# Momo attacked a puppy.



## Xiahko (Feb 24, 2010)

I don;t know what to do.

I didn;t know these dogs were in the hallway. I opened the door to take Bruno outside,and Momo rushed out and the mom dog attacked,and Momo attacked the dog and the puppy.

Should I put her down? My mom says to wait and see what happens,but I don;t know.

I've given her so many chances.


----------



## davidfitness83 (Jul 7, 2009)

Why would you put the dog down? Because it is dog aggressive ?


----------



## Xiahko (Feb 24, 2010)

Not only DA she's HA too.

This was the last straw for me. it was a tiny puppy.


----------



## Pancake (Jun 11, 2010)

Xiahko said:


> Not only DA she's HA too.
> 
> This was the last straw for me. it was a tiny puppy.


Was the pup injured badly?


----------



## Xiahko (Feb 24, 2010)

From what I know the puppies were NOT on leashes. The mom was,but the puppies weren't.

Momo rushed out,and the mom dog attacked momo and the puppy got in the way I think,but I don;t know exactly.

I was getting bruno inside cause he was on a leash.


----------



## SARGEnNIKITA (Jan 3, 2010)

I would consider it if she has shown definite signs of HA... But only if you are sure about the HA... DA is a different story, if you are willing to put the dog down only for DA then this breed is not for you and you should find a responsible owner to take her.


----------



## Xiahko (Feb 24, 2010)

I don;t know. They said it was bleeding,and they rished it to the vet,it was yelping.
But I wont know till they get back I guess.
If they even talk to me. They were pretty pissed.


----------



## Black Rabbit (Nov 14, 2009)

Putting a pit down for DA is totally wrong in my eyes. They were bred to be this way. You need to take precautions with dogs that have severe DA. I would crate her and make sure when its time to come out to potty she has her leash on as soon as she comes outta the crate. Crating and rotating is not a bad life for these dogs if they have equal time for playing and training and lots of love. Always make sure if you are going out or opening the door she is either on leash or in her crate so she can't bolt out the door. I would also take her to obedience training and teach her distractions so she can learn to ignore other dogs while out on walks or even on your porch. Just make sure she is always leashed outside of corse.


----------



## green machine (Sep 8, 2008)

I think you should kill the dog, and the sooner the better, we dont need anymore pitbull mixes or APBT running around thats HA! You should have culled that dog the first you found out about the HA. Dont tell me its too hard of a decision to make, I just made it, yes its hard but its the right one!

and the last straw shouldnt have been dog agression, as that is a normal trait in the APBT!


----------



## Xiahko (Feb 24, 2010)

The guy was kicking momo in the head too. even after she had stopped attacking.but the mom dog kept attacking momo even after momo stopped.


----------



## ThaLadyPit (Oct 12, 2008)

────────────────────

## DIRECTIONS FOR THIS TASK
List each distinct username that appears in a heading of the thread above about Momo attacking a puppy, naming each one only once. The lines after this sentence have no connection to the thread.

## DATA SHOWN
────────────────────

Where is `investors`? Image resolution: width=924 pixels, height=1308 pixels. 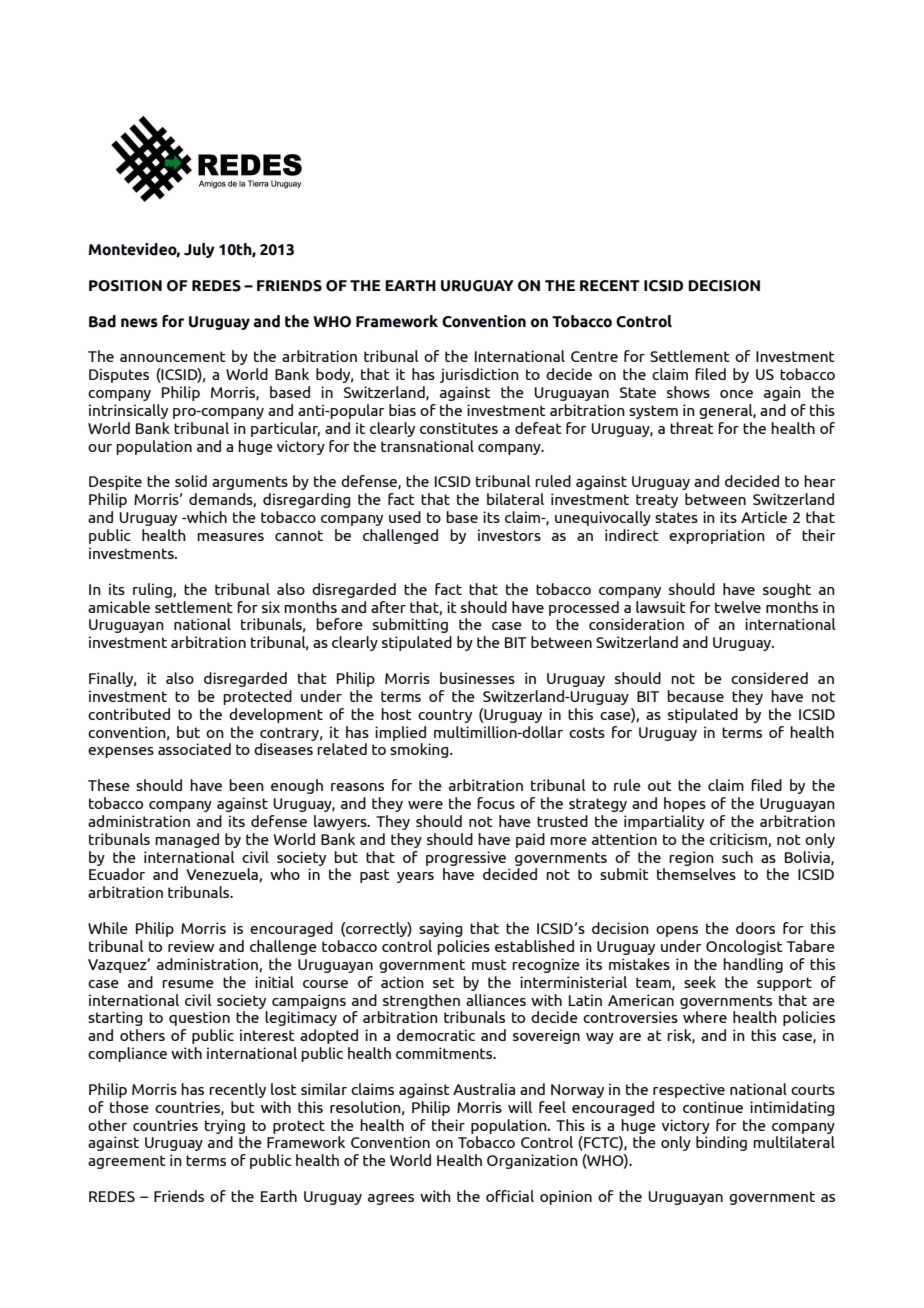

────────────────────

## OUTPUT OF THE EXERCISE
Xiahko, davidfitness83, Pancake, SARGEnNIKITA, Black Rabbit, green machine, ThaLadyPit